In China, artificial intelligence is being used to monitor employee working hours, with consequences for those who spend too much time in the cafeteria.
A prominent AI company in China has disciplined numerous employees for taking extended lunch breaks, reflecting the rigorous work culture that has been characteristic of the country’s tech industry.
In October, IFlytek, a well-known AI firm, publicly admonished over a hundred of its employees for abandoning their workstations to queue for free chicken dinners offered in the company’s cafeteria.

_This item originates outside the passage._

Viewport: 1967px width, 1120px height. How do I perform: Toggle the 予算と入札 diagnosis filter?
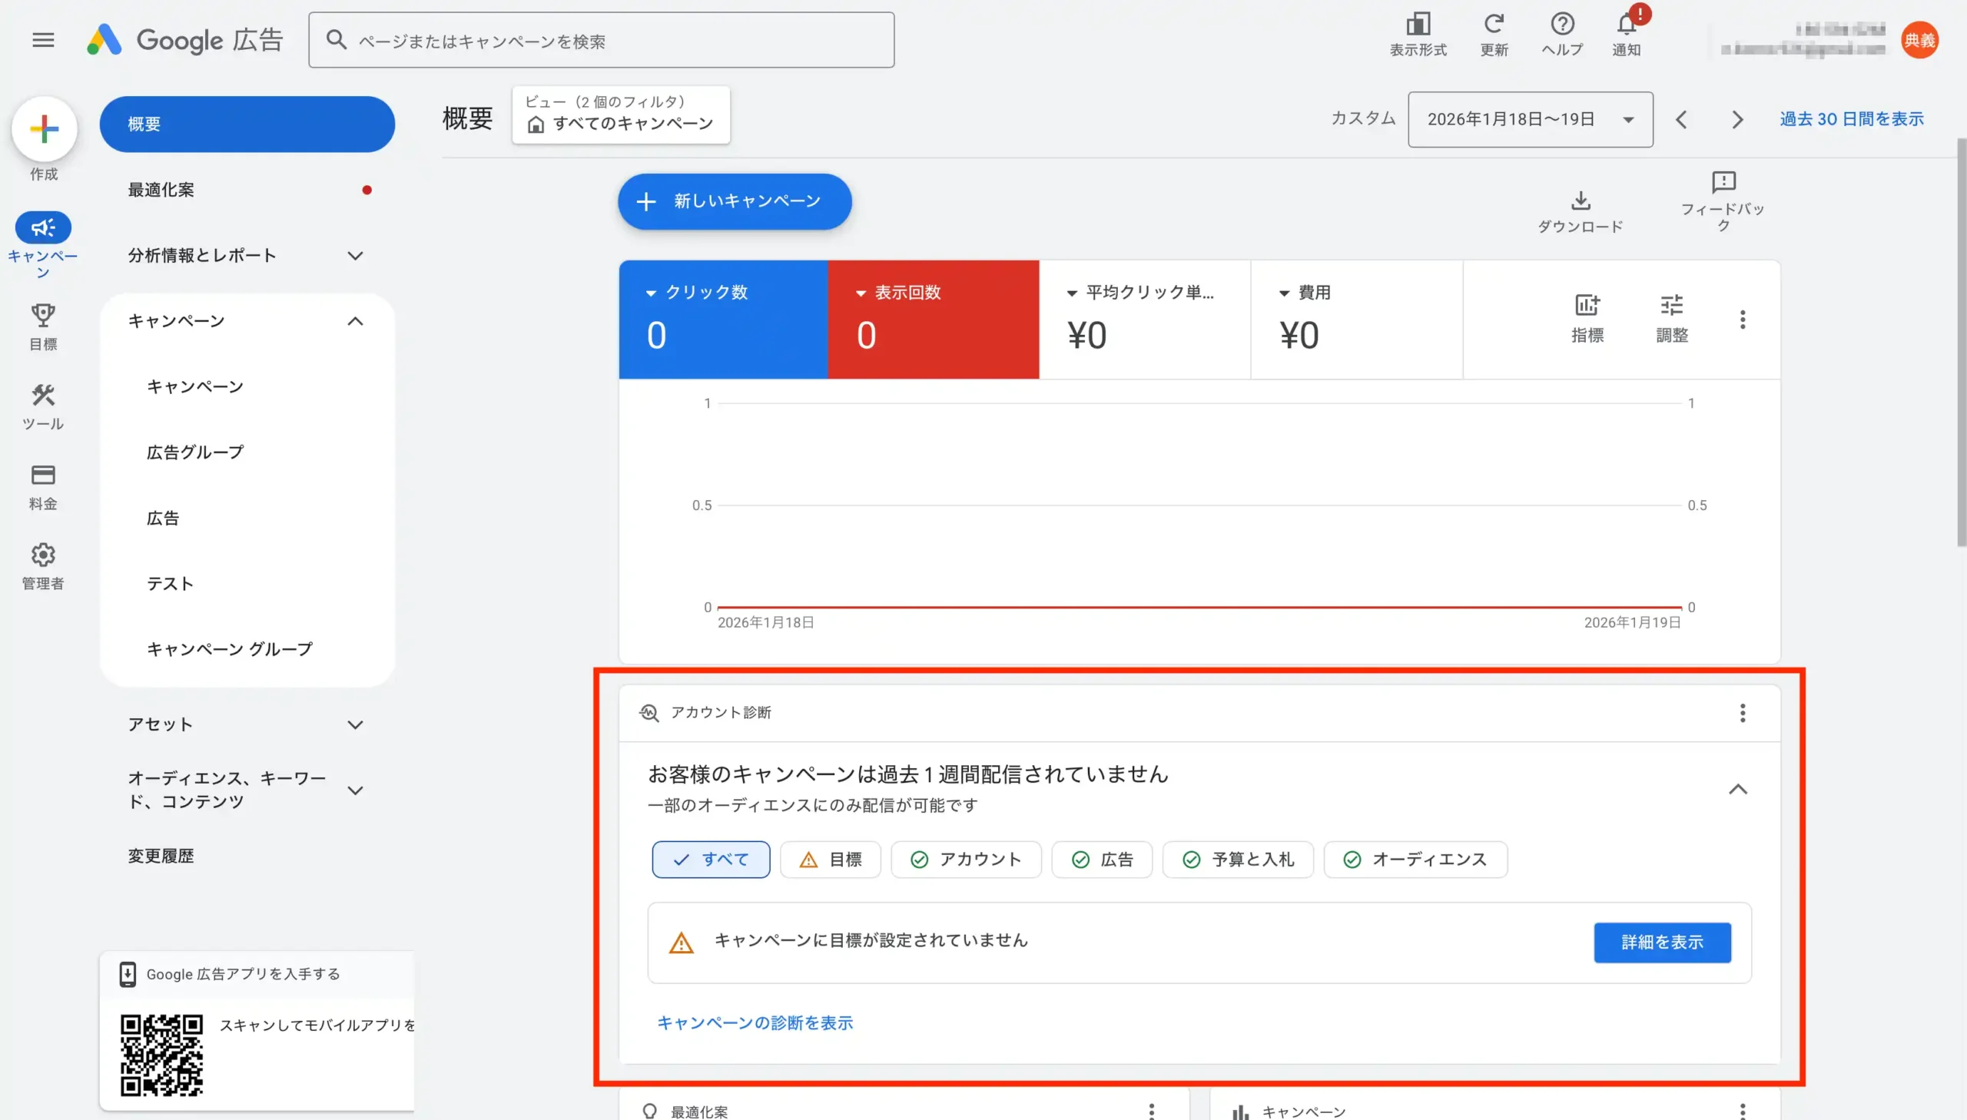tap(1237, 859)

As a disciplinary measure, individuals who exceeded the allowed break time were marked with a “C” on their performance reviews, a decision that was documented in an official memo and confirmed by a company spokesperson. AI technology is utilized to track employee hours and administer payroll.
Artificial intelligence analyzes staff working hours
The incident at IFlytek, which garnered over 66 million views on the Chinese social media platform Weibo, highlighted the intense pressures within the AI industry, an area that has gained significant attention following Beijing’s regulatory crackdown in late 2020.
For many observers, the situation at IFlytek illuminated the unrealistic expectations placed on regular employees, particularly as major companies from Baidu to Alibaba Group Holding rush to develop advanced AI services akin to ChatGPT. There’s a widespread belief that tech professionals often work unpaid overtime.
“In this era of rapid AI evolution, IFlytek is advancing with great determination. However, this path is filled with both opportunities and challenges,” a statement from the company read. “We will not tolerate any actions that stray from our company’s core values.”
iFlytek, listed on the Shanghai stock exchange and known for its innovations in robotic translators to AI automotive software, is a significant player in China’s AI industry. It was also among the first companies to demonstrate its generative AI capabilities.
The tech sector’s notorious “996” work culture, which involves working from 9 a.m. to 9 p.m., six days a week, often with additional overtime, was previously considered essential for success in the competitive tech landscape.
However, this practice came under national scrutiny and criticism following the tragic deaths of several tech workers. Around 2021, China’s supreme court declared the practice illegal, and it seemingly disappeared during the upheaval caused by the Covid-19 pandemic.